A Cape Breton man says the settlement between the Roman Catholic Diocese of Antigonish and people who were sexually abused by priests has given him a new chance at life.
Rob Bowden has never talked publicly about the abuse before, but he said he's speaking out now in light of the controversy about Bishop Raymond Lahey, the man who negotiated a $15-million class action settlement for victims of sexual abuse by priests.
Lahey pleaded guilty May 4 to a charge of possession of child pornography for the purposes of importation to Canada. He was remanded into custody until his sentencing scheduled for May 26.
Bowden grew up in the Acadian village of Louisdale in the 1970s in a devout Catholic family.
"I couldn't wait to be an altar boy because we all knew how important it was," he said. "It's what we wanted."
That changed when James Mombourquette arrived in Louisdale as parish priest and began sexually abusing Bowden when he was eight years old.
"I remember the first time it happened. I remember the night, the evening, like it was yesterday," Bowden said. "I remember walking home, and I've never been the same since."
He said that for many years he kept what had happened a secret, and tried to cope by drinking, doing drugs and abusing friendships.
"I don't know how I lived through it because, you know, to be honest, most of the time I didn't care if I did or not," Bowden said.
A couple of years ago, he found out on the internet about the class action suit against the diocese. He said that five minutes on the phone with the lawyer convinced him to sign on .
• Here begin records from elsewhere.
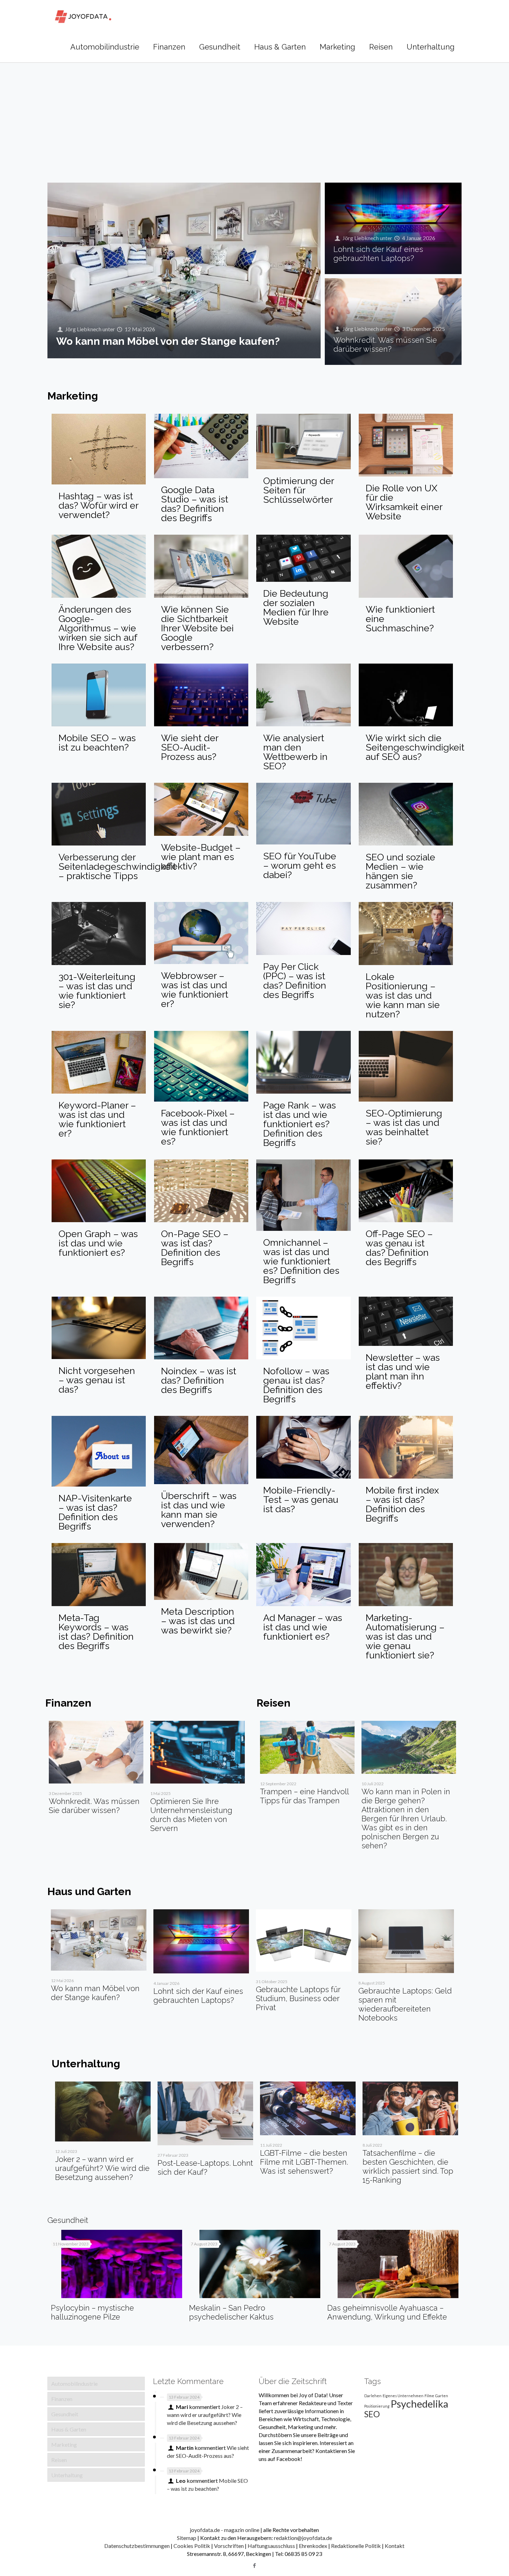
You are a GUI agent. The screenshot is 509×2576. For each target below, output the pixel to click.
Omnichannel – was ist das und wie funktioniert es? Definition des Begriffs (301, 1261)
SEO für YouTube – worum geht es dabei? (299, 865)
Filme (429, 2395)
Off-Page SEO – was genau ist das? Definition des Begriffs (399, 1247)
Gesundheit (64, 2414)
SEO (372, 2414)
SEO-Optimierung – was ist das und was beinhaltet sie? (404, 1127)
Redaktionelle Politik (356, 2545)
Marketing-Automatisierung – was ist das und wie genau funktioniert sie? (405, 1636)
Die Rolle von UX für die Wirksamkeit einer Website (404, 502)
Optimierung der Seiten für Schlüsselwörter (298, 490)
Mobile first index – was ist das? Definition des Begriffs (402, 1504)
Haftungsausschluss (271, 2545)
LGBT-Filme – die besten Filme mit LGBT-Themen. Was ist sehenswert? (304, 2161)
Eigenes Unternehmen (403, 2395)
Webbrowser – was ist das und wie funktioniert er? (194, 989)
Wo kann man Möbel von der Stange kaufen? (168, 341)
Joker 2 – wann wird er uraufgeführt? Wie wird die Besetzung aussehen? (102, 2168)
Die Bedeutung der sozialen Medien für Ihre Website (296, 607)
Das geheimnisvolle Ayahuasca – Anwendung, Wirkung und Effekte (387, 2312)
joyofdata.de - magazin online (225, 2529)
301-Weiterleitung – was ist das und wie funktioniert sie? (97, 990)
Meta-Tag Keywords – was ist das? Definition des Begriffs (96, 1631)
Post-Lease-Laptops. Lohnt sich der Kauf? (205, 2167)
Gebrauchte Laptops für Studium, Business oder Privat (298, 1998)
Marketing (64, 2444)
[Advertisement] (254, 114)
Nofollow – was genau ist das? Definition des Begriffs (296, 1385)
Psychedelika (419, 2404)
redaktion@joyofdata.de (303, 2537)
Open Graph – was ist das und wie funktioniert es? (98, 1243)
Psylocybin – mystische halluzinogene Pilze (92, 2312)
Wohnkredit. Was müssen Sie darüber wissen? (385, 344)
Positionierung (377, 2406)
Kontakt (394, 2545)
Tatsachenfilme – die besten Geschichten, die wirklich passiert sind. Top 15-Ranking (408, 2166)
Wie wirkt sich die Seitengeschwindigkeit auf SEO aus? (415, 747)
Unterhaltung (67, 2475)
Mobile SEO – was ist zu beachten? (97, 743)
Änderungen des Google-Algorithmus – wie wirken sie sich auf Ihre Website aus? (98, 628)
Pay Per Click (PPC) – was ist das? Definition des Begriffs (294, 980)
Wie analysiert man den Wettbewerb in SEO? (295, 752)
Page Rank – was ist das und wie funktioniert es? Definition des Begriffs (299, 1124)
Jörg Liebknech (83, 329)
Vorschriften (229, 2545)
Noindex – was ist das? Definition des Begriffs (198, 1380)
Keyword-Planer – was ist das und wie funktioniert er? (97, 1119)
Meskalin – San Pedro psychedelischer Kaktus (231, 2312)
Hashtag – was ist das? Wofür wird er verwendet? (98, 505)
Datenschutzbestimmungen (137, 2545)
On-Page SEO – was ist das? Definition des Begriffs (195, 1247)
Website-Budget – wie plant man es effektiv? (201, 856)
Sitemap (186, 2537)
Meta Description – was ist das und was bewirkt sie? (198, 1621)
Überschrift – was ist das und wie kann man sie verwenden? (198, 1509)
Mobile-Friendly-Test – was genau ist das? (300, 1499)
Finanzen (61, 2398)
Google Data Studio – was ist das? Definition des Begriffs (194, 503)
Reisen (59, 2459)
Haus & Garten (68, 2429)
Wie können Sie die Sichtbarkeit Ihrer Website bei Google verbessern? (197, 628)
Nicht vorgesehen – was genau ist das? (97, 1380)
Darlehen (373, 2395)
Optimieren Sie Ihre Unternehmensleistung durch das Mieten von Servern (191, 1815)
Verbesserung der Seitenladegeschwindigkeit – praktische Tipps (117, 866)
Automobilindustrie (74, 2383)
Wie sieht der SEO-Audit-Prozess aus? (189, 747)
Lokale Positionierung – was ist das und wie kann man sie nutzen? (403, 995)
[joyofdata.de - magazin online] (83, 15)
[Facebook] (254, 2565)
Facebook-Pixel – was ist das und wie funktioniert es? (198, 1127)
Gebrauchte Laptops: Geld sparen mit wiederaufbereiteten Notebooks (405, 2004)
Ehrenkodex (313, 2545)
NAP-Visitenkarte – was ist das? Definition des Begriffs (95, 1512)
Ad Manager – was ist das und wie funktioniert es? (302, 1627)
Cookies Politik (191, 2545)
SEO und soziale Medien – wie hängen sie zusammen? (400, 871)
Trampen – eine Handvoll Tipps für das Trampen (304, 1796)
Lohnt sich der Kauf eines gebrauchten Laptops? (378, 254)
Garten (441, 2395)
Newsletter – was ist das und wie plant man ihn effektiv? (403, 1371)
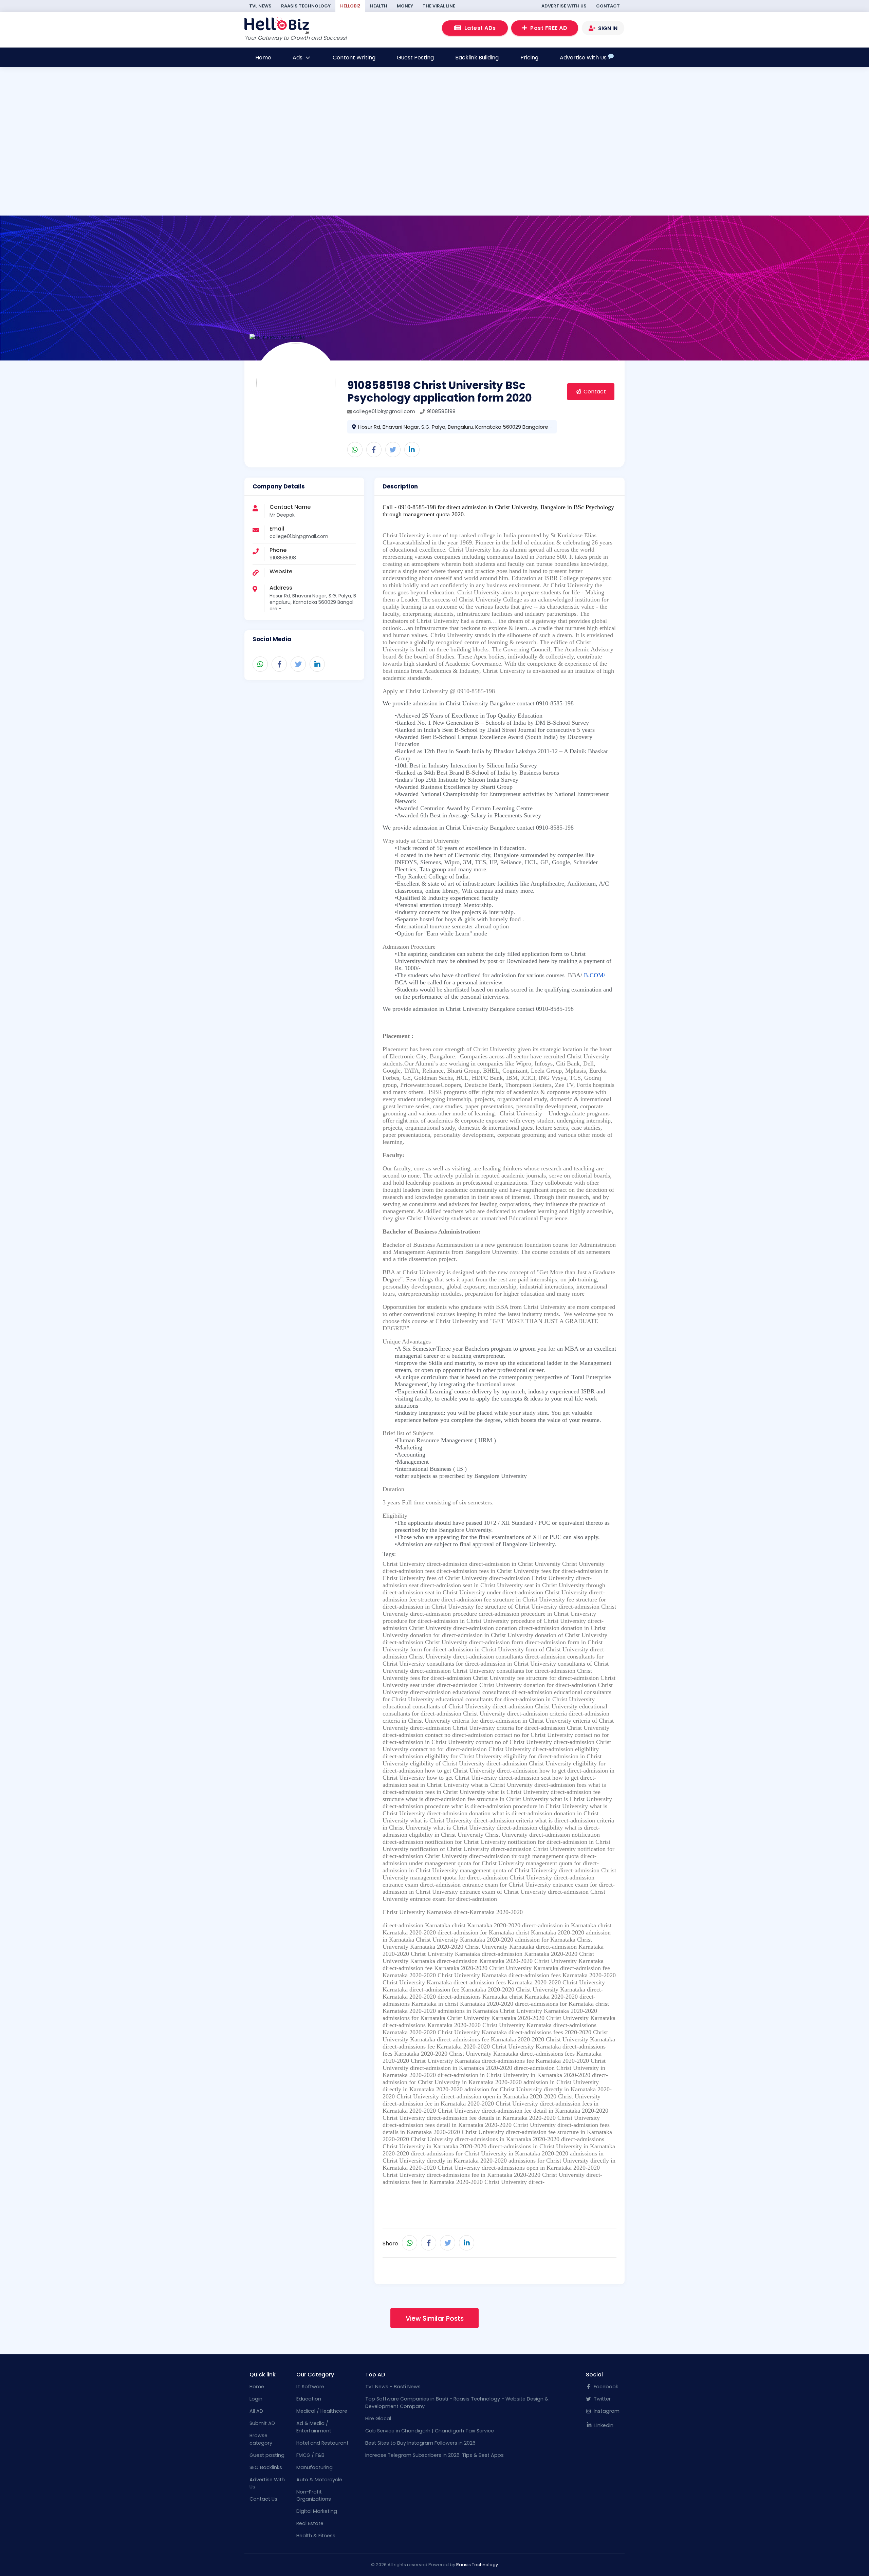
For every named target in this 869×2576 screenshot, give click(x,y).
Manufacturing (314, 2467)
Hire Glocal (378, 2418)
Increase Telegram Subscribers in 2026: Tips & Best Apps (434, 2455)
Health (378, 6)
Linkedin (603, 2425)
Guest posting (266, 2455)
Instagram (606, 2411)
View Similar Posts (435, 2318)
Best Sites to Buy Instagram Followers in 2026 (420, 2443)
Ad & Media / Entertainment (313, 2427)
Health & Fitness (315, 2535)
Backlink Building (477, 57)
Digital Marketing (316, 2511)
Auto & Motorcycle (319, 2479)
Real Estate (309, 2523)
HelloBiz (350, 6)
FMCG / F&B (310, 2455)
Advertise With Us (564, 6)
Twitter (601, 2398)
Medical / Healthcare (321, 2411)
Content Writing (354, 57)
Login (255, 2398)
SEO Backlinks (265, 2467)
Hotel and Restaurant (322, 2443)
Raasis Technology (306, 6)
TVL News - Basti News (393, 2386)
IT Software (310, 2386)
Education (308, 2398)
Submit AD (262, 2423)
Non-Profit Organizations (313, 2495)
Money (405, 6)
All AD (256, 2411)
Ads (298, 57)
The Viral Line (439, 6)
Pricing (529, 57)
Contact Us (263, 2499)
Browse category (260, 2439)
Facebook (605, 2386)
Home (263, 57)
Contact (608, 6)
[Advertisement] (334, 169)
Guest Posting (415, 57)
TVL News (260, 6)
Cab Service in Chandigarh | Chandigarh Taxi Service (429, 2430)
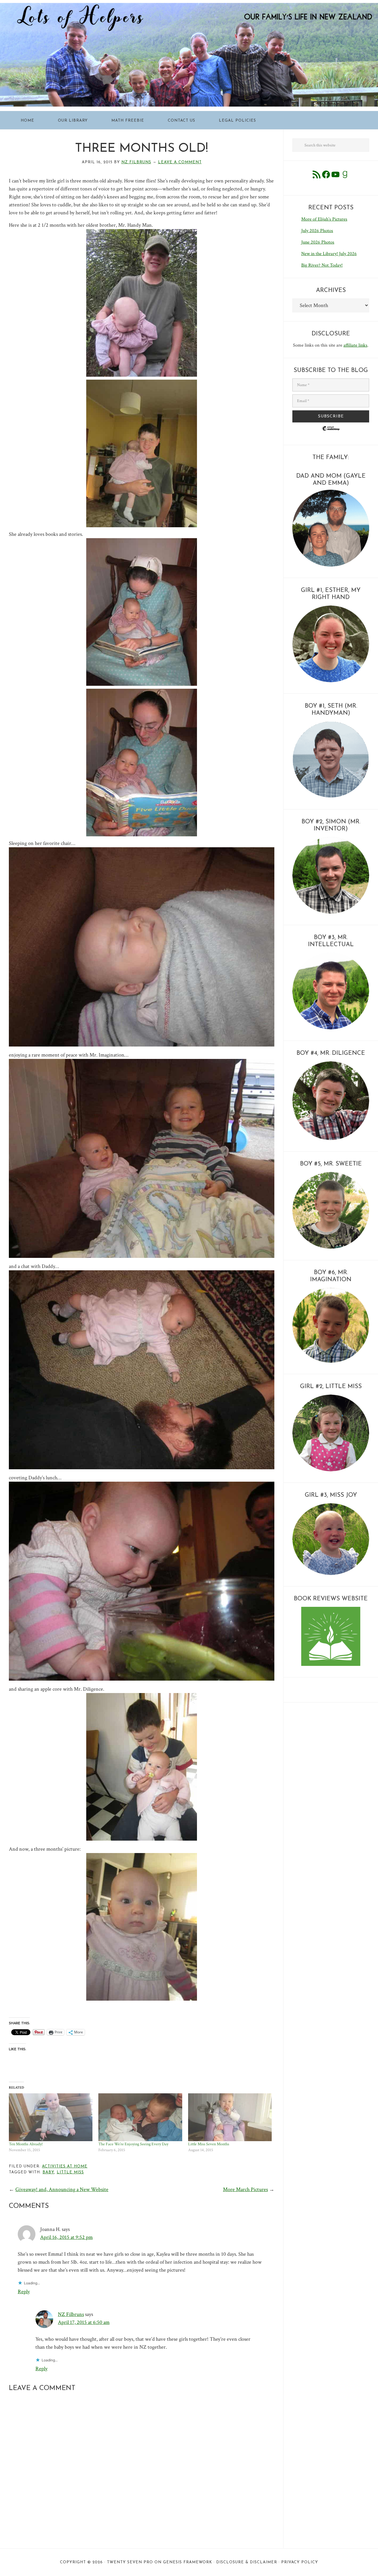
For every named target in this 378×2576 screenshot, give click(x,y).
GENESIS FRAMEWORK (187, 2562)
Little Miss (70, 2172)
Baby (48, 2172)
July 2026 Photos (317, 231)
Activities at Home (64, 2166)
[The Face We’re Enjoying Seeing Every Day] (140, 2117)
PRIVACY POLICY (299, 2562)
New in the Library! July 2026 (329, 254)
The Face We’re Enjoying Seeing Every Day (133, 2144)
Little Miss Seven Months (208, 2144)
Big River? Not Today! (322, 265)
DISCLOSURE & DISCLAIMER (246, 2562)
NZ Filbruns (71, 2314)
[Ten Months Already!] (50, 2117)
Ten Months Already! (26, 2144)
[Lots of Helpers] (189, 7)
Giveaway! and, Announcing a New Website (61, 2189)
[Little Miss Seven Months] (230, 2117)
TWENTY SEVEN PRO (130, 2562)
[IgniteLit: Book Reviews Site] (330, 1664)
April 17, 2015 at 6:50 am (84, 2322)
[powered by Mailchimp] (330, 433)
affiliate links (355, 345)
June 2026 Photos (317, 242)
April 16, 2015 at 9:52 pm (66, 2237)
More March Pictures (245, 2189)
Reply (24, 2291)
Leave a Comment (180, 162)
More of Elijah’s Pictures (324, 219)
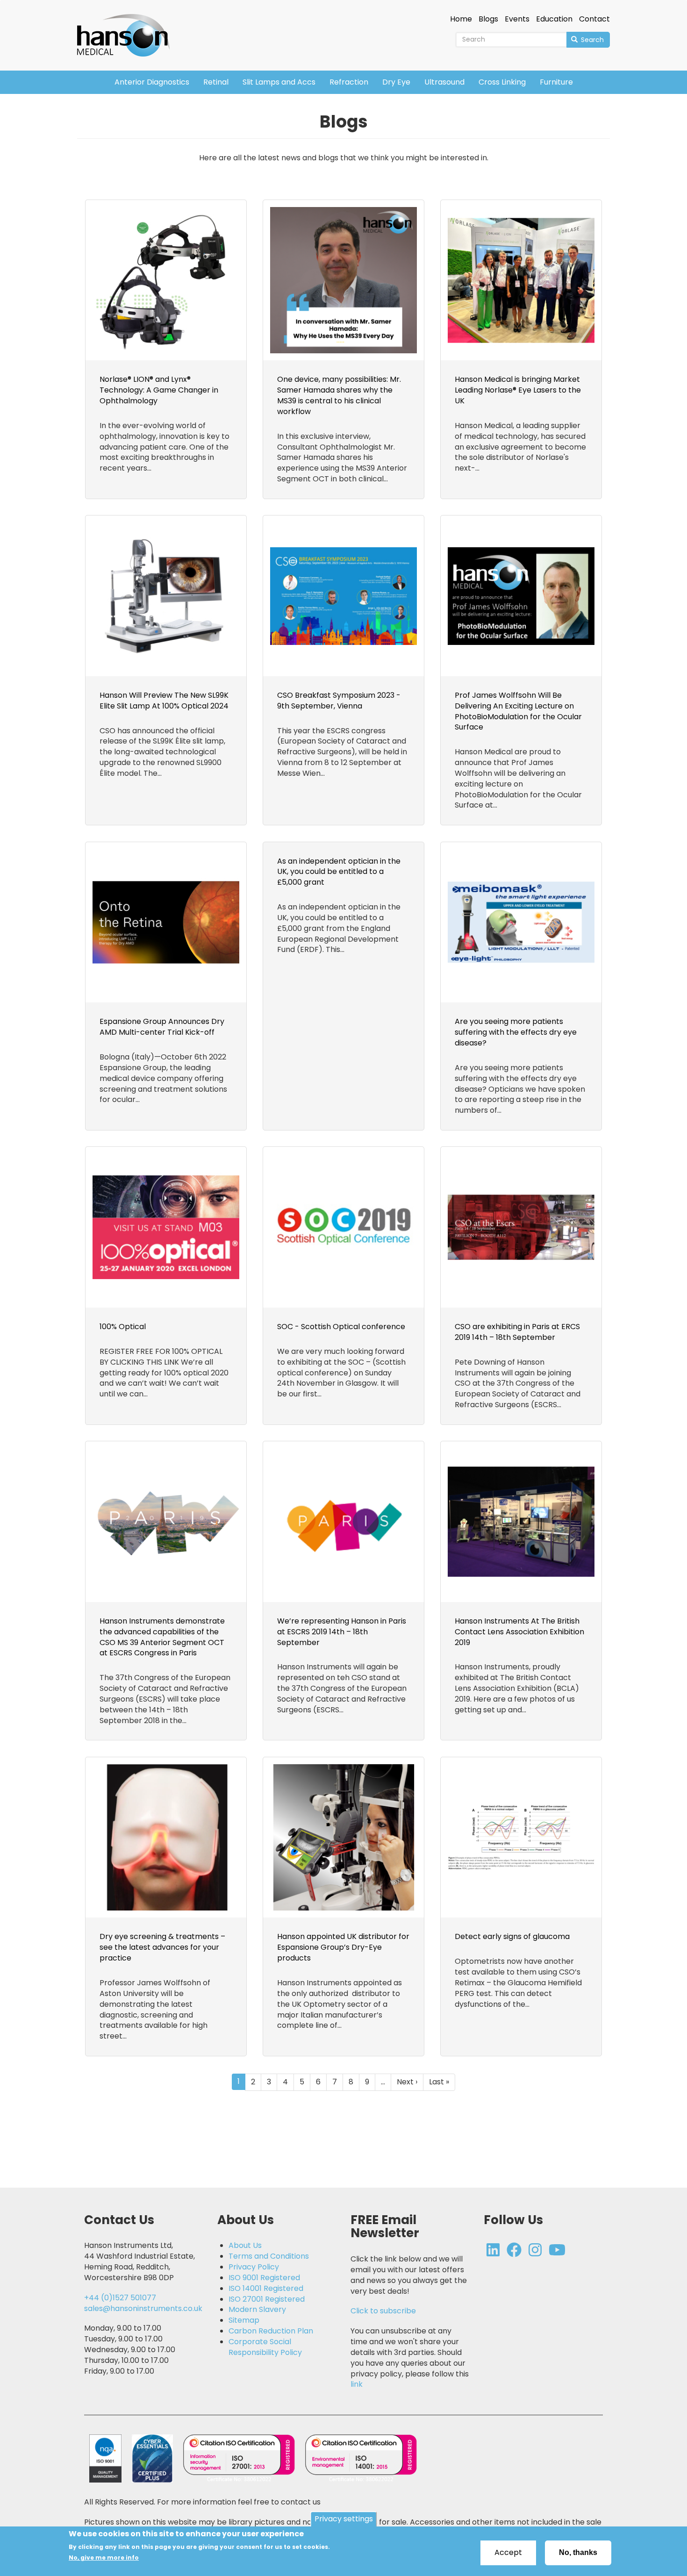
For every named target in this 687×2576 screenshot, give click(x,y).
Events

"I never felt like somebody would stand up and fight for me," Bowden said.
The apology from the diocese and the acknowledgement of what happened to him has changed his life, he said.
But Bowden is worried that the focus on Lahey is diverting attention from what this settlement means.
"It will stand the test of time — guaranteed — because it is right and fair and decent," he said.
Bowden said that for the first time he has a steady job, a stable relationship and is considering going back to church.